Records for the task:
↓
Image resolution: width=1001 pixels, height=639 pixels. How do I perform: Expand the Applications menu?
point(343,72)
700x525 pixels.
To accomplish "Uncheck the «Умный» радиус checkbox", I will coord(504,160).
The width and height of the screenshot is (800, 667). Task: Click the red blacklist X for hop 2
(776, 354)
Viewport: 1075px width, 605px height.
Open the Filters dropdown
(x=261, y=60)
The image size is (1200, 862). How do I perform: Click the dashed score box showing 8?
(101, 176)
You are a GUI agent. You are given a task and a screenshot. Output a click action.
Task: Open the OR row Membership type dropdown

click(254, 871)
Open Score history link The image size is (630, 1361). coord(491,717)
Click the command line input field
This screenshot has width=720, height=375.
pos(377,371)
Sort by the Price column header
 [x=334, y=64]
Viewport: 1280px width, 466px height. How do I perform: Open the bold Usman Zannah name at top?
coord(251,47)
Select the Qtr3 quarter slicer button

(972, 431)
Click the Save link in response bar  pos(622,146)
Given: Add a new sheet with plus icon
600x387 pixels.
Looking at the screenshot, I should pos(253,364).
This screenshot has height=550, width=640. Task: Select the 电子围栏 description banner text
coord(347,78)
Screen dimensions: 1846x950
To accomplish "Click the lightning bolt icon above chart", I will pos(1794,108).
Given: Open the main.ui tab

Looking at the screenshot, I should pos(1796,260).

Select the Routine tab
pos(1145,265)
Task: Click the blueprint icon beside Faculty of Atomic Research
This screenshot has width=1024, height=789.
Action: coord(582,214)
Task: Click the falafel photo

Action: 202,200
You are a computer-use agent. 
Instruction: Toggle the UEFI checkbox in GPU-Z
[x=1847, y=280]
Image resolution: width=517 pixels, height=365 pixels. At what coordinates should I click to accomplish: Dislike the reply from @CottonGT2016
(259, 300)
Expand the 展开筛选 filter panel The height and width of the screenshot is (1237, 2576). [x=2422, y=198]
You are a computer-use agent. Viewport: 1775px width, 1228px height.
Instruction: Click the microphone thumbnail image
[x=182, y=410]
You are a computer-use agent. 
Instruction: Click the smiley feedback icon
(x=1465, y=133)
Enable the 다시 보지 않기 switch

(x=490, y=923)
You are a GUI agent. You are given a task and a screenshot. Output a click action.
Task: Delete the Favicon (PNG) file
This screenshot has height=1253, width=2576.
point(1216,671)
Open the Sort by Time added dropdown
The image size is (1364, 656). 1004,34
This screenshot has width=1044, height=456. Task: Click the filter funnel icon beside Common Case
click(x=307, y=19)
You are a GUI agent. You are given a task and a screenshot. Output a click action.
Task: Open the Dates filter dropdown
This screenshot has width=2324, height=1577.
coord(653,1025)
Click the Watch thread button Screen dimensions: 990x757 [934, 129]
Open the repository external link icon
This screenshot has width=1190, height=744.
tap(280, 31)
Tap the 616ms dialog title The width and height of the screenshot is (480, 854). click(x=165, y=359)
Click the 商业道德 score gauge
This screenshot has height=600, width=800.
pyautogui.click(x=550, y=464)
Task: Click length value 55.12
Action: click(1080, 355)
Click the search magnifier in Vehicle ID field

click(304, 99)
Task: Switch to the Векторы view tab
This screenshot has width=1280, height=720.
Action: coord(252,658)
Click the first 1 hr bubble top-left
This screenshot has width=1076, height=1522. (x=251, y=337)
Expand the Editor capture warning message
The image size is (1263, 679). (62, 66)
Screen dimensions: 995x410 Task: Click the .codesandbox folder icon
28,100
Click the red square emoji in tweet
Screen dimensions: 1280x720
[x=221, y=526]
↑
Change every "Instruction" to "Command" in the part of the data that opens with the line containing "Open Score history" and closes with the line containing "The image size is (1364, 656). 1004,34", and give that part again with nothing else altered.

Correct answer:
Open Score history link The image size is (630, 1361). coord(491,717)
Click the command line input field
This screenshot has width=720, height=375.
pos(377,371)
Sort by the Price column header
 [x=334, y=64]
Viewport: 1280px width, 466px height. How do I perform: Open the bold Usman Zannah name at top?
coord(251,47)
Select the Qtr3 quarter slicer button

(972, 431)
Click the Save link in response bar  pos(622,146)
Given: Add a new sheet with plus icon
600x387 pixels.
Looking at the screenshot, I should pos(253,364).
This screenshot has height=550, width=640. Task: Select the 电子围栏 description banner text
coord(347,78)
Screen dimensions: 1846x950
To accomplish "Click the lightning bolt icon above chart", I will pos(1794,108).
Given: Open the main.ui tab

Looking at the screenshot, I should pos(1796,260).

Select the Routine tab
pos(1145,265)
Task: Click the blueprint icon beside Faculty of Atomic Research
This screenshot has width=1024, height=789.
Action: coord(582,214)
Task: Click the falafel photo

Action: 202,200
You are a computer-use agent. 
Command: Toggle the UEFI checkbox in GPU-Z
[x=1847, y=280]
Image resolution: width=517 pixels, height=365 pixels. At what coordinates should I click to accomplish: Dislike the reply from @CottonGT2016
(259, 300)
Expand the 展开筛选 filter panel The height and width of the screenshot is (1237, 2576). [x=2422, y=198]
You are a computer-use agent. Viewport: 1775px width, 1228px height.
Command: Click the microphone thumbnail image
[x=182, y=410]
You are a computer-use agent. 
Command: Click the smiley feedback icon
(x=1465, y=133)
Enable the 다시 보지 않기 switch

(x=490, y=923)
You are a GUI agent. You are given a task and a screenshot. Output a click action.
Task: Delete the Favicon (PNG) file
This screenshot has height=1253, width=2576.
point(1216,671)
Open the Sort by Time added dropdown
The image size is (1364, 656). 1004,34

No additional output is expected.